Did you get the ZIP file with recordings of the individual noise source
example waveforms? It didn't make it through on the list but I'll try
message you again separately.
I think the real clever bit of Stenzel's method is in the detail of how he
implements these linear interpolations. He treats the two PRBS output
levels as "-1" and "+1" from what I can recall, instead of binary 0 and 1.
Then you can feed these into an integrator which will do the ramping up and
ramping down for you. To be honest I didn't worry about optimising the
implementation detail when I looked at this, as my choice of platform
(16-bit fixed-point DSP) is different from his platform (low-end micro or
FPGA) so the optimisations might be different for me anyway. I just wanted
to understand the theory of why his new method with the linearly up-sampled
noise sources produced pink noise with better spectral conformity than the
Voss McCartney or Larry Trammell methods.
-Richie,
-----Original Message-----
From: Tom Wiltshire
Sent: Wednesday, November 25, 2020 12:28 PM
To: rburnett at richieburnett.co.uk Burnett
Cc: Benjamin Tremblay via Synth-diy
Subject: Re: [sdiy] A new shade of pink (noise)
Hi Richie,
Ok, so let me make sure I’ve got this straight…here goes.
We start off with a simple white noise source at the full sample rate. This
is a 1-bit signal, 0 or 1, no problem.
Then we add a second noise source, at half the sample rate, achieved by only
picking a new noise sample every other sample. For the ‘missing’ samples
in-between, we use a mid point value. Except I’m getting stuck again..what’s
the mid point value? This would be a 2-bit signal, so the “noise high” value
would be 0b11, and “noise low” would be 0b00, but then…what’s the midpoint
value? 0b01 or 0b10 aren’t quite right. Are we rounding down here?
Or perhaps we use 0b10 as the high value, in which case the midpoint is 0b01
(0,1,2). This makes more sense. We’re dealing with binary, so our high value
of one gets doubled to become a high value of two. Ok.
Third noise source, another octave down, same idea. We’ve got three samples
between each noise sample, and presumably we’re now onto a 3-bit signal, so
the high value is 0b100, the low is 0b000, and the steps would be 0b001,
0b010, 0b011. (0,1,2,3,4)
When we come to add everything up, we just need to make sure that everything
is shifted correctly so that the most-siginifcant bits line up so that the
higher-bit-depth signals don’t get given more weight than the
higher-sample-rate/lower-bit-depth ones, but that is simply a question of
shifting or of storing things in the right bit in the first place.
Is that about right?
Yes, in the paper he uses a 44KHz sample rate and then corrects the droopy
top of the spectrum with a pre-calculated FIR filter based a 4K lookup
table. Like you, my first thought was “just run the algorithm at 100KHz and
don’t bother with that!”.
Thanks,
Tom
==================
Electric Druid
Synth & Stompbox DIY
==================
> On 24 Nov 2020, at 19:51, Richie Burnett <rburnett at richieburnett.co.uk>
> wrote:
>
> Hi Tom,
>
> I got to the bottom of this eventually after we were discussing this
> offline a few years back. What he does is he runs the "top octave" noise
> generator at the full sample rate, then runs the next highest octave noise
> generator at half of the full sample rate, but linearly interpolates this.

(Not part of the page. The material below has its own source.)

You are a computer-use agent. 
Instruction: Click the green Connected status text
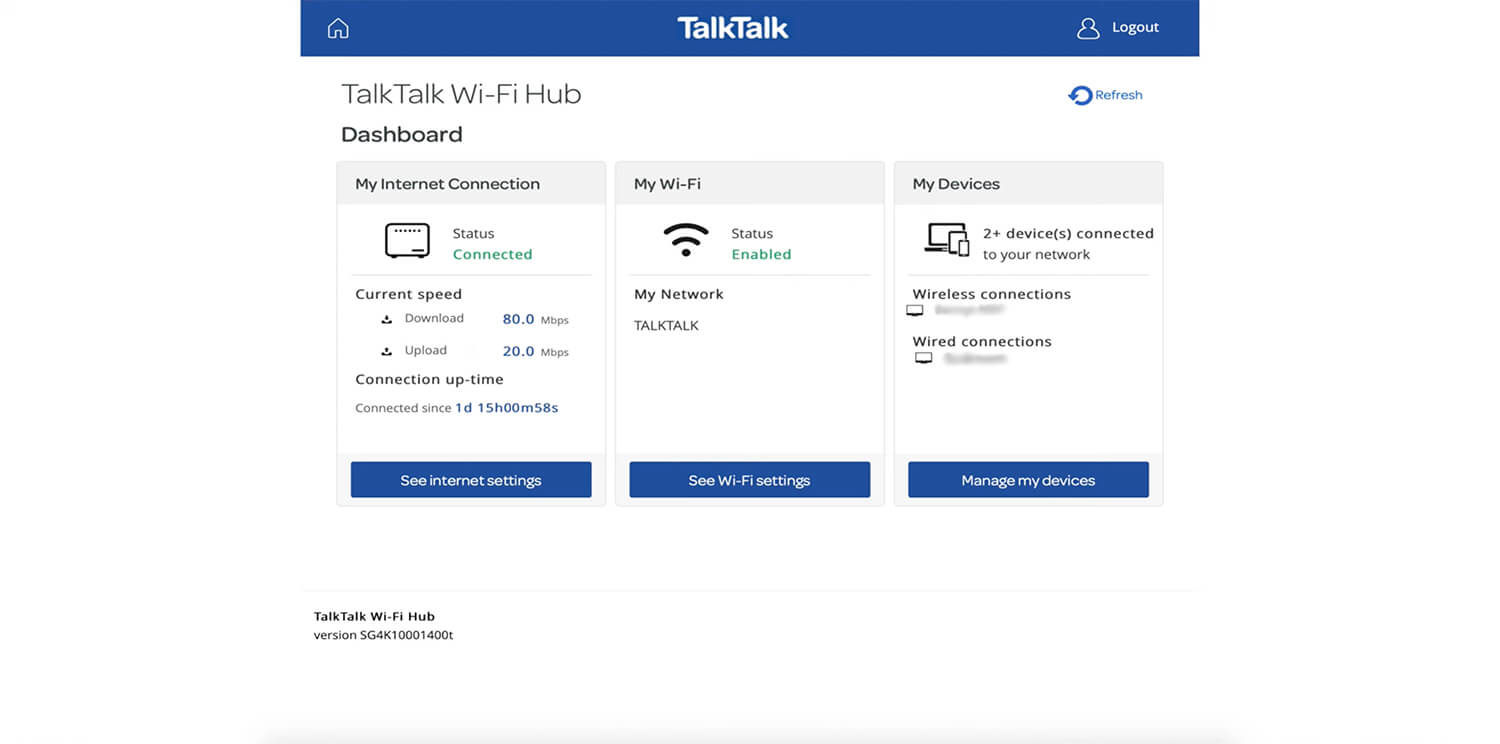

> This really just means inserting one new sample between each pair of
> samples, and this is done by increasing the bit-depth. Essentially all he
> does is uses linear-interpolation to interpolate all of the successively
> lower speed noise generators up to the full output sample rate, and then
> mix them together. This is like a Zero-Order-Hold followed by an
> integrator for each successive noise source. So the next octave down runs
> at a quarter of the sample rate, and 3 new levels are inserted between
> each pair of samples to bring the output up to the full output sample
> rate. So every noise source is effectively upsampled to the final output
> rate using linear interpolation.
>
> The result of this is that each of the many noise sources running at the
> different sample rates produces an output that ramps linearly between two
> levels (with the amount of "in between" levels being determine by the
> sample rate of this noise source relative to the final output sample
> rate.)
>
> When all of the different noise sources are mixed together to get the
> final output (pink noise) it gives less ripple in the power spectrum than
> using a set of Zero-Order-Hold noise sources because the sinc-like
> spectral envelope of each noise source rolls off faster with linear
> interpolation than with ZOH. (You get an additional 6dB/oct rolloff due
> to the conceptual integration. Or you can think of it that the
> discontinuities are now in the gradient dy/dt rather than in the value y.)
>
> I remember he says something in his paper about the very top part of the
> spectral profile not having quite the right slope though, and he proposed
> correcting this with some sort of FIR filter? When I implemented it, I
> just ran the whole thing at a faster sample rate so that the part of the
> power spectrum that wasn't quite "pink" was moved above the audio band
> where human ears wouldn't notice. But for test/measurement usage it might
> be worth correcting the response with the FIR.
>
> I have to say that I didn't code this up on a PIC or dsPIC or anything
> Tom. Just wrote some equations in Goldwave expression evaluator to
> generate the relevant noise sources, mixed them together, and then looked
> at the power spectrum using MATLAB. The performance is really good, but
> you have to run the power spectrum evaluation on several minutes of noise
> in order to really get a picture for how well the power spectrum converges
> to 1/f. I think I was generating 10 minute long pink noise recordings
> with 96kHz sample rate in order to assess the residual ripple in the power
> spectrum!
>
> -Richie,
>
>
>
> -----Original Message----- From: Tom Wiltshire
> Sent: Tuesday, November 24, 2020 12:57 PM
> To: Benjamin Tremblay via Synth-diy
> Subject: [sdiy] A new shade of pink (noise)
>
> There’s an interesting paper by Stefan Stenzel on Github, describing a new
> digital pink noise generation algorithm:
>
>
> https://github.com/Stenzel/newshadeofpink/blob/master/newshadeofpink.pdf
>
>
> Has anyone seen this? I’ve read it, but there’s one thing I don’t
> understand. In the paper, he talks about taking multiple 1-bit noise
> sources (as you would in the Voss0-McCartney algorithm) but instead of
> using a “zero order hold” (e.g. “stretching” each sample) to decrease the
> sample rate, he uses linear interpolation.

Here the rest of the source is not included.